If he doesn’t want to play chase, try playing fetch or doing nose work with your dog, but don’t encourage him to run from you because this could indicate to him that you like to chase him.
Stay Up-to-Date on Flea, Tick, and Heartworm Prevention
Okay, this tip may seem out-of-place on this list, but maintaining a flea, tick, and heartworm prevention regimen is an important part of keeping your pet healthy during the summer.
Many pet parents already refill their pets’ heartworm medication and flea prevention medication on a regular basis through their veterinarians’ office, yet they may overlook the threat that ticks can pose to both people and their pets. Ticks, which are generally most active from April to October in the U.S., transmit Lyme disease which can affect the skin, nervous system, heart, and joints.
Ticks present a double-bind for those who like to experience the great outdoors in summertime because they’re active at pretty much all times of the day. Ticks that thrive in cooler temperatures are more active during the early mornings and late evenings of summer, and seek out shady, grassy areas when temperatures are hottest in the afternoons; others just love the heat and humidity. You can see how ticks become a problem for outdoor enthusiasts and their pets—if you are outside in the early morning or late evening, you’re susceptible to ticks; if you take a hike through the shady forest on a hot afternoon, you’re susceptible to ticks.

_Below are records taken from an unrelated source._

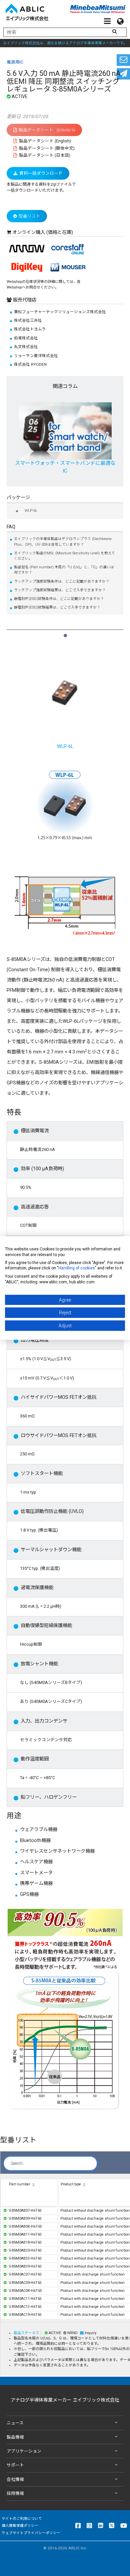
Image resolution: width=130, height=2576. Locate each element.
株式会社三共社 (28, 320)
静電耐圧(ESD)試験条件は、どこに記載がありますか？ (59, 599)
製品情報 (15, 2437)
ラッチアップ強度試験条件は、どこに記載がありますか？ (61, 581)
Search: (17, 2163)
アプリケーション (24, 2451)
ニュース (15, 2422)
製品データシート (47, 129)
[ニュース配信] (123, 74)
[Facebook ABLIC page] (78, 2525)
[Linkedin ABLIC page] (100, 2525)
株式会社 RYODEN (30, 364)
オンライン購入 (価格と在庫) (42, 232)
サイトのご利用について (22, 2518)
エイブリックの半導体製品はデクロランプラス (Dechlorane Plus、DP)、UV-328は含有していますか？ (63, 541)
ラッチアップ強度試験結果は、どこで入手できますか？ (60, 590)
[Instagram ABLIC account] (89, 2525)
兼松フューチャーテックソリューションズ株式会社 (60, 311)
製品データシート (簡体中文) (46, 148)
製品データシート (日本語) (44, 155)
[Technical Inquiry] (123, 60)
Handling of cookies (76, 1268)
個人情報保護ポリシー (20, 2525)
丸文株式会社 (26, 346)
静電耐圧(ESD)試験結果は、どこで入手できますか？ (57, 607)
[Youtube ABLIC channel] (124, 2525)
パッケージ (18, 497)
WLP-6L (31, 510)
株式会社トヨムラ (30, 329)
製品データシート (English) (44, 140)
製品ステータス (27, 2333)
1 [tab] (65, 632)
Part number (19, 2184)
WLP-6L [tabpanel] (65, 746)
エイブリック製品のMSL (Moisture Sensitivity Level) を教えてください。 (64, 556)
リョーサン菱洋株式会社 (36, 355)
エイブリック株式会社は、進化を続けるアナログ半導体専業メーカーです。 (65, 43)
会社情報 (15, 2479)
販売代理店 (24, 300)
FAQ (11, 527)
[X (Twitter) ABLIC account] (111, 2525)
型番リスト (29, 216)
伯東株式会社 (26, 338)
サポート (15, 2465)
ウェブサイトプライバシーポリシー (31, 2533)
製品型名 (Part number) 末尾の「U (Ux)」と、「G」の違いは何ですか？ (64, 570)
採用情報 (15, 2493)
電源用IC (15, 62)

It’s easy for ticks to use your dog as a host: they can jump from the ground or tall stands of grass to burrow into your dog’s fur, or attach to your dog’s feet between his pads unnoticed. In turn, your dog can carry ticks into your car and home, putting you and your family at risk. So if you like to exercise outdoors, or if you take your pet on frequent summer camping trips like I do, use a flea prevention medication that also protects against ticks (I like K9 Advantix II because it's waterproof) and inspect your dog and yourself frequently and thoroughly for ticks. Check with your county’s health department for the months during which ticks are most active in your area and ask your veterinarian about starting a tick prevention regimen for your pet.
Enjoy a Safe Summer!
The most important all-seasons tip for pet parents is to use common sense. Pay close attention to your dog's behavior, noting how he reacts to certain activities, people, dogs, and places. It can be tricky to determine if your dog is uncomfortable or in pain—often he'll continue doing an activity, such as running, to please you even if he's too tired or hot. Following these four simple tips goes a long way in making sure that you and your pet enjoy a safe, fun, active summer.
This article is accurate and true to the best of the author’s knowledge. It is not meant to substitute for diagnosis, prognosis, treatment, prescription, or formal and individualized advice from a veterinary medical professional. Animals exhibiting signs and symptoms of distress should be seen by a veterinarian immediately.